Él sabe que los judíos de París llevan la estrella amarilla. Hace mucho tiempo que no tiene contacto con su antiguo condiscípulo Sternberg. ¿Acaso se habrá convertido en un viejo médico jubilado, en Marburgo, que escapa a la prohibición de ejercer, puesto que ya no ejerce? Cuando se cruza en la calle con los arios, ¿tendrá que bajarse de la acera? Yersin se acuerda de aquellas esperanzas y de sus conversaciones sobre la peste. Como en la fábula de La Fontaine, quien quiere matar a su perro dice que está rabioso. Yersin sabe que a la entrada del Square Boucicaut, debajo del Lutetia, han colocado el cartel que dice: «Jardín de juegos. Reservado a los niños. Prohibido a los judíos». Después de Pearl Harbor, en diciembre, estalla la guerra del Pacífico y los americanos envían su armada hacia las Filipinas. Los meses pasan y las noticias siempre son malas.

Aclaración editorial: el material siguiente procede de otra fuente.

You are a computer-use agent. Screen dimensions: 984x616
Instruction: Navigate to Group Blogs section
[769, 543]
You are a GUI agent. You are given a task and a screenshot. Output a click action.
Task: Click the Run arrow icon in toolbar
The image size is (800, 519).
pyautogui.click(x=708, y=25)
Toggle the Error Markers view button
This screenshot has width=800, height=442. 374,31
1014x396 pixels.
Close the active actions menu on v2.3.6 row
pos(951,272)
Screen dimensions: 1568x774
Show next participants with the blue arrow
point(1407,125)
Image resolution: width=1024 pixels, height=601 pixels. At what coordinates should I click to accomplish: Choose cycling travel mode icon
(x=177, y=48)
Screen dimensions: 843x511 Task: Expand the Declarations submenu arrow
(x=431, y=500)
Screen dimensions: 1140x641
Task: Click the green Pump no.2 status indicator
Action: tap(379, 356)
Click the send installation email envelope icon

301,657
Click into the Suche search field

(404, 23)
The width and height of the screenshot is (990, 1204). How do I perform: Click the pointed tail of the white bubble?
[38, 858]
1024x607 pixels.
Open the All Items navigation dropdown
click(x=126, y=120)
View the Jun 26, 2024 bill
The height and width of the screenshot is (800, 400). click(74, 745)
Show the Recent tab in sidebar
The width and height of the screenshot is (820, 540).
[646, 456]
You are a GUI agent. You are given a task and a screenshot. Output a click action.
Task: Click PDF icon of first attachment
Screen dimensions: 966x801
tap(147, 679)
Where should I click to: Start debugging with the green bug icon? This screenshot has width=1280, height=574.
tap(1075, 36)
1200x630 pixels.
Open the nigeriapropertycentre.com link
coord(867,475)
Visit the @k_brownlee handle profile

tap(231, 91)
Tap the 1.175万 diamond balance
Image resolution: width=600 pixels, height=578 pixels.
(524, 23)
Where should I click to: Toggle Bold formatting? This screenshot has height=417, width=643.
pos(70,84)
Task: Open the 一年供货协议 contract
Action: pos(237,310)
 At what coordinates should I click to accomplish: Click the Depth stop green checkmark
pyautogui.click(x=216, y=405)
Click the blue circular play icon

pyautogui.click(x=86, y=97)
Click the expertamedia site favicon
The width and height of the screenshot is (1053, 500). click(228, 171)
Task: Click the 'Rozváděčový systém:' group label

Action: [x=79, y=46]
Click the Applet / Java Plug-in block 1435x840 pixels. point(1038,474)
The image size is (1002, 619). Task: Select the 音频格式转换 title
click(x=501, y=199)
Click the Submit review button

Es el año 1942. Exiliado en Brasil, Stephen Zweig, que al igual que Yersin pasa las noches delante de la radio, se suicida en Petrópolis cuando se anuncia la caída de Singapur, convencido de que todo está perdido. Yersin tiene setenta y nueve años.

El almirante Decoux, refugiado en Dalat, le incordia de nuevo para que redacte la gran historia de la peste en Hong Kong y las primeras vacunaciones en China. Yersin sabe perfectamente que lo quiere utilizar con fines de propaganda, convertirlo en soldado de la guerra ideológica, para que en esta Indochina bajo ocupación japonesa se recuerde la victoria del Instituto Pasteur sobre el Instituto Koch, de Yersin sobre Kitasato, y que no fue un sabio del Eje el vencedor del gran terror negro, sino un genio que está del lado de los Aliados.

Como ha releído sus cuadernos, Yersin escribe los recuerdos de sus exploraciones de forma un tanto chapucera. Aparece en los diarios. Una vez más es consciente de que se está utilizando su prestigio y que ser el último superviviente de la banda de Pasteur no es más que un azar genético. Algunos vietnamitas conspiran con el ocupante para expulsar a la Francia vencida. Ante esta ingratitud de los viets, Vichy les dice: todas esas carreteras, esas líneas de ferrocarril, esos depósitos de agua, esos hospitales… ¿los hicieron acaso los nipones, eh?